Chicago, April 22, 1861

 

L. Spooner Esq.

 

My Dear Sir,

 

     Yours of the 14th just [?] is received. I received the two copies of your pamphlet, and have read it not however with so much care as I intend.

     However it might be understand ordinary circumstances, I doubt whether anything can be done in regard to introducing your system at the present time. Scarcely any thing else is talked of or thought of, during this dreadful war excitement, than the passing events of each day. Business is entirely suspended, and will remain so, I fear, for a long time, and nothing can be done outside of recruiting preparation for the “pomps + circumstances of glorious war.” When is this horrid state of things going to end? You could not possibly have published your system at a more unfavorable juncture.

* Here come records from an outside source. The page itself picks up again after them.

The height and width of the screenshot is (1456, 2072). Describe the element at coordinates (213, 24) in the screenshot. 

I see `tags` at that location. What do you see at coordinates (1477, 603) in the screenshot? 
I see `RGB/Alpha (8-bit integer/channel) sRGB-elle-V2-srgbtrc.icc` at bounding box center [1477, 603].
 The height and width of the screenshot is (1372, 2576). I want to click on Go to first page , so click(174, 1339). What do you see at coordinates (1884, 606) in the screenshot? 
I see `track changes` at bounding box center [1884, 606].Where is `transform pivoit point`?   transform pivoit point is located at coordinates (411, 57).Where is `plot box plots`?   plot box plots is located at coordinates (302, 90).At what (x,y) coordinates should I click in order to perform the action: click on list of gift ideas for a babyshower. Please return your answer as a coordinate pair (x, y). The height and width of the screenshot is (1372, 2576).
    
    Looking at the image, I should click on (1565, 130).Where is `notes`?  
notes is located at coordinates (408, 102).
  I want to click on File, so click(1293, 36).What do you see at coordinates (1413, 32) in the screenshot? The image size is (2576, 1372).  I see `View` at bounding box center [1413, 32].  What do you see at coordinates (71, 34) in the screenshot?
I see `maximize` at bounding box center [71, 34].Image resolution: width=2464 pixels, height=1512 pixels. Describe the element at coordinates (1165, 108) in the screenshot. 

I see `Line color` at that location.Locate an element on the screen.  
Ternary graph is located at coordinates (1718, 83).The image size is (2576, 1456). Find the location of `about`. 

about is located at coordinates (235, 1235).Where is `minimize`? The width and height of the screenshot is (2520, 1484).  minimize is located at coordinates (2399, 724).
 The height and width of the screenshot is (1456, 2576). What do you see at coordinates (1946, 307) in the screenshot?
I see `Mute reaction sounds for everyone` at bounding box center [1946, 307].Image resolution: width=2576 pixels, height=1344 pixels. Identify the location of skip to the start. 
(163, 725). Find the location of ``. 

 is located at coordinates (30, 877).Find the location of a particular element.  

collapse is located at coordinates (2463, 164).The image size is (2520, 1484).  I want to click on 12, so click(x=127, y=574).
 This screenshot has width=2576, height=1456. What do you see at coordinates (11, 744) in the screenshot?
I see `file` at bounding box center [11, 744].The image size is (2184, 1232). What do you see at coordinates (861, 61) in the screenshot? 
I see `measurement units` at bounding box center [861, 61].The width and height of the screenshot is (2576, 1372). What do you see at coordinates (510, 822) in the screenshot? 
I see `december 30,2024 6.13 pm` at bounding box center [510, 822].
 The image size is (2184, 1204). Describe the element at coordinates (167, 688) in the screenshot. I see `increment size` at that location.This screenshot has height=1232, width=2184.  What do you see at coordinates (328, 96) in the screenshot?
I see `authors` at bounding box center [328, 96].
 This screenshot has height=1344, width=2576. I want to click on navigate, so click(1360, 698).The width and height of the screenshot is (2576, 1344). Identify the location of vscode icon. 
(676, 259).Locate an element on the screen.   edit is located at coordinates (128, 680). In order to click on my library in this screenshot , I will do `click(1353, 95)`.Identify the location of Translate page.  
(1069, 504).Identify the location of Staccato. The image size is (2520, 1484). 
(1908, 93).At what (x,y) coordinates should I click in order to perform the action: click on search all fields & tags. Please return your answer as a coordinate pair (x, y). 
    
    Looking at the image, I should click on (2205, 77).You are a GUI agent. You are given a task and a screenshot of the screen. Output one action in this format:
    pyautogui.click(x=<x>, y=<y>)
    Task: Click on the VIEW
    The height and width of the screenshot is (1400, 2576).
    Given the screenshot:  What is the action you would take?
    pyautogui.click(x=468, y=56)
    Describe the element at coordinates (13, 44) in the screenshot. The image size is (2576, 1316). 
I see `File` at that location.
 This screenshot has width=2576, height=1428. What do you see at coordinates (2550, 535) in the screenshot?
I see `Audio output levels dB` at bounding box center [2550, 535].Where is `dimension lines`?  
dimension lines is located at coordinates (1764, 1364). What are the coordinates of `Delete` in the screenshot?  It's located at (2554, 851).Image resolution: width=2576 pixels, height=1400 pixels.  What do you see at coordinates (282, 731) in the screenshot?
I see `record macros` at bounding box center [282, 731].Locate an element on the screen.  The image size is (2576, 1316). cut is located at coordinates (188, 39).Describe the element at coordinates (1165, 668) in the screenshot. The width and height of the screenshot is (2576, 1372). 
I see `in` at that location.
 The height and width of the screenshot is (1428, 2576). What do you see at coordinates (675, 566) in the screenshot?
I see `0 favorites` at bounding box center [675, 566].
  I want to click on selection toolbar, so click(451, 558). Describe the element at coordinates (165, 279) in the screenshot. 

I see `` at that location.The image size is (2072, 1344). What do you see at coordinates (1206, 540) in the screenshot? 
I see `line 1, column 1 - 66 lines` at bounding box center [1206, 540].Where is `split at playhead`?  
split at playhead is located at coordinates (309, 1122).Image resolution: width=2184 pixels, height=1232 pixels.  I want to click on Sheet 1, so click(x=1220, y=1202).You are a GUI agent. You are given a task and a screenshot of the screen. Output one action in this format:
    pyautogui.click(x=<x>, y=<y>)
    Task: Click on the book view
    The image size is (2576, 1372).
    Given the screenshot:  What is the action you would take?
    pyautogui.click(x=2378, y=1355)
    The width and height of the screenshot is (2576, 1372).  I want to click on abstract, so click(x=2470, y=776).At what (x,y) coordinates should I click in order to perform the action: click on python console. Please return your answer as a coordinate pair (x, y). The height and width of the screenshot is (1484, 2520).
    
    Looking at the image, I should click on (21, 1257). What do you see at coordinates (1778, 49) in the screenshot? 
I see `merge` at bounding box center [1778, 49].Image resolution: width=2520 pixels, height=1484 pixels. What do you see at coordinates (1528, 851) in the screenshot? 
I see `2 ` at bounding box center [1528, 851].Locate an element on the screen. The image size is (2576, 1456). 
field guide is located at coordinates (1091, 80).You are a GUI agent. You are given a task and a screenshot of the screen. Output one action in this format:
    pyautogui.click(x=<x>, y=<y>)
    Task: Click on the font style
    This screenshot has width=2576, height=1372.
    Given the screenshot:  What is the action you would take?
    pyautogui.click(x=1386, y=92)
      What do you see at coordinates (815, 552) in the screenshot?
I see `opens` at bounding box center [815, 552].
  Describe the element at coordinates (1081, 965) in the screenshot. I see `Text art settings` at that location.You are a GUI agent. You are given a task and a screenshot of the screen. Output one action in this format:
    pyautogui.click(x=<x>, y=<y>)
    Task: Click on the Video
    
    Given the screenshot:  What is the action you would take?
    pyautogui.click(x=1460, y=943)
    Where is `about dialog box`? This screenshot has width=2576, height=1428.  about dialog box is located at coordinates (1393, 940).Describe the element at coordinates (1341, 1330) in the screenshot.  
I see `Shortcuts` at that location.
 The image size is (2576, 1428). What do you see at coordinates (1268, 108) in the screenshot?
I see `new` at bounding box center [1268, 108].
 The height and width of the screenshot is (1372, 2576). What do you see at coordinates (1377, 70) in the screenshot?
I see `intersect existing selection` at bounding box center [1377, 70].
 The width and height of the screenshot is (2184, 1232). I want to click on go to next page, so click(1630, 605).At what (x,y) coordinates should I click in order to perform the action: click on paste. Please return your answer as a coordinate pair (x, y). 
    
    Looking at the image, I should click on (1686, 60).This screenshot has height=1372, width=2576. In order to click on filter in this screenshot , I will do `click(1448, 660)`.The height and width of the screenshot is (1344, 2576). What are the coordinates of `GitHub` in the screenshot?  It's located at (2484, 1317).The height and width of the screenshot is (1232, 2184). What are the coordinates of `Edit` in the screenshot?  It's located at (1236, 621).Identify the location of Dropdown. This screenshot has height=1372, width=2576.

Whatever aid I can contribute in making it known introducing it to the public, I will give cheerfully. Mr. Haite as well as some others have read your work and they pronounce it decidedly ingenious and plausible + able, but are at a loss to determine how it will succeed in practice.

     If you send on the copies you mention, I will do what I can in introducing them. But, as I said before, the war fever rages so extensively that every thing else is absorbed by it. Even our counts have adjourned their sittings—so that literally inter arma leges silent.    

     Mrs. Brackett desires me [?] to send in my letter the expression of her best regards for you.